В конечном счете каждый из нас рано или поздно начинает размышлять о смерти, чтобы решить для себя, не что есть смерть вообще, которую он так или иначе наблюдает, о которой читал или слышал, то есть смерть других, людей и животных, но его собственная смерть. Это ведь совсем не одно и то же: чужая смерть1, которую можно наблюдать, которая имеет отношение к физическому миру, к эмпирическому миру каждого из нас, и смерть собственная, которую наблюдать нельзя и о которой можно только размышлять, в которую можно не верить, которой можно страшиться, от которой можно до времени отмахнуться и т. д., то есть смерть в ее метафизическом смысле, смерть, не данная нам эмпирически; эти две смерти в нашем представлении о них существенным образом отличаются друг от друга.

Первая, как фактор нашего эмпирического бытия, довольно легко принимается нами как явление, хотя неприятное и даже, когда это касается наших близких, ужасное, но тем не менее естественное, не выходящее за пределы обыденных законов мира.
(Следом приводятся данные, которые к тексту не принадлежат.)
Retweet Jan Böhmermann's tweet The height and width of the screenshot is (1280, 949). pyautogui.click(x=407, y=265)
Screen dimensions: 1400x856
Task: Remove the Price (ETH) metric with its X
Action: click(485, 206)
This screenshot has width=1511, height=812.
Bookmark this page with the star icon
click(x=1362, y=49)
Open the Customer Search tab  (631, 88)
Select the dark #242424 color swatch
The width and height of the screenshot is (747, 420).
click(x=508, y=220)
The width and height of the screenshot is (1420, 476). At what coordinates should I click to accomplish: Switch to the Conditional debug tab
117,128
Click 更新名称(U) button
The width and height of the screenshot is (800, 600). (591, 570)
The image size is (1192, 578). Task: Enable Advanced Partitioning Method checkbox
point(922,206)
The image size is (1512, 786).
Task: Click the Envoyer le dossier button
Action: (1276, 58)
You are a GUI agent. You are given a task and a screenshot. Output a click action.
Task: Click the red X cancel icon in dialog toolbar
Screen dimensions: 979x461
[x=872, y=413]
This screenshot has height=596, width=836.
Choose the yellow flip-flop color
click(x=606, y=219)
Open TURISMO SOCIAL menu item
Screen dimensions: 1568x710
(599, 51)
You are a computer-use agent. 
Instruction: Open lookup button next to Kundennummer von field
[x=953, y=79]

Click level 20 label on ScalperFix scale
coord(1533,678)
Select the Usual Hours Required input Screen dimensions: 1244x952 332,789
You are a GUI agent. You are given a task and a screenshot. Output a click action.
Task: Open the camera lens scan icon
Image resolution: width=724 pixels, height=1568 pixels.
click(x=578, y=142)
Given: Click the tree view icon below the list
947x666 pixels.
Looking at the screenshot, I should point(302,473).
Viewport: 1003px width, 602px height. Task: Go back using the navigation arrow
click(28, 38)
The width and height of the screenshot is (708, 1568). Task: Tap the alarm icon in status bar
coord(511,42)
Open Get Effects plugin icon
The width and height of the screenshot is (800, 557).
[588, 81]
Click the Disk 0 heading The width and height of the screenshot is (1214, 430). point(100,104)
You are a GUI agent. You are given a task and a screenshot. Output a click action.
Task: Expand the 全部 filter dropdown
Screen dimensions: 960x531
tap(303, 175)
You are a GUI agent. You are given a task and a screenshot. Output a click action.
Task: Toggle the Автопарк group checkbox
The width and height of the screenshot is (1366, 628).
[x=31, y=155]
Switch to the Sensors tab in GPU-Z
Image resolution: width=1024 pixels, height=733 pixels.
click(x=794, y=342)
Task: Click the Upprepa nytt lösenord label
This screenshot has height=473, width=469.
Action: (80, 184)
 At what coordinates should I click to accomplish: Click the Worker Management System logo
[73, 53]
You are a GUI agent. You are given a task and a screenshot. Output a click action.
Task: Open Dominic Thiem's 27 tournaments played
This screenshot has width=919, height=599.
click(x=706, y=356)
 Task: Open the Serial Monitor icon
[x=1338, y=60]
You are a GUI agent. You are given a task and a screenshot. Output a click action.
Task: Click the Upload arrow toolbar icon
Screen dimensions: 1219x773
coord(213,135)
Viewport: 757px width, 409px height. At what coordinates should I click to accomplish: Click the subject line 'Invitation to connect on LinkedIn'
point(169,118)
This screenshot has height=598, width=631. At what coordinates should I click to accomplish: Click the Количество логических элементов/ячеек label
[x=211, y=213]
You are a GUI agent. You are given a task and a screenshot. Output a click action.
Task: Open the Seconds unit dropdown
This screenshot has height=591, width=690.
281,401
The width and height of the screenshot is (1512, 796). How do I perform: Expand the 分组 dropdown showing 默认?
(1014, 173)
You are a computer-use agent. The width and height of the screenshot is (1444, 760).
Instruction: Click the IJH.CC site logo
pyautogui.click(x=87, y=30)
Мы ведь все знаем, как много уже умерло, и каких достойных, и как давно. Вторая – наша собственная смерть – принимается нами существенным образом иначе и ставит нас перед проблемой, труднее и главнее которой для нас быть не может.

Большая беда наша в том, что эта проблема возникает перед нами по большей части тогда, когда смерть встала рядом с нами, когда уже поздно что-либо решать, ибо решение предполагает изменение того, что сейчас в терминах модной науки получило название «стратегия нашего поведения»2, предполагает будущее, которого, собственно, больше нет. Мы сожалеем, что прожили так, что могли бы и должны были жить иначе, чем прожили, что, если бы у нас было еще время, было будущее, мы бы не повторили прежних ошибок, изменили всю нашу жизнь с тем, чтобы, когда придет последний час, иметь возможность сказать себе: мы прожили не зря, за такую жизнь не грех заплатить и смертью. К сожалению, счастливый случай очень редко дарит нам возможность новой жизни. И еще реже мы склонны, когда эта возможность все-таки возникает, вспоминать о наших размышлениях там, на том краю. Потому что край тот был ужасен, и те размышления были ужасны, а мы сейчас живы и с живыми и опять исповедуем житейскую мудрость, которая советует мертвым мирно в гробе спать и жизнью пользоваться живущим3.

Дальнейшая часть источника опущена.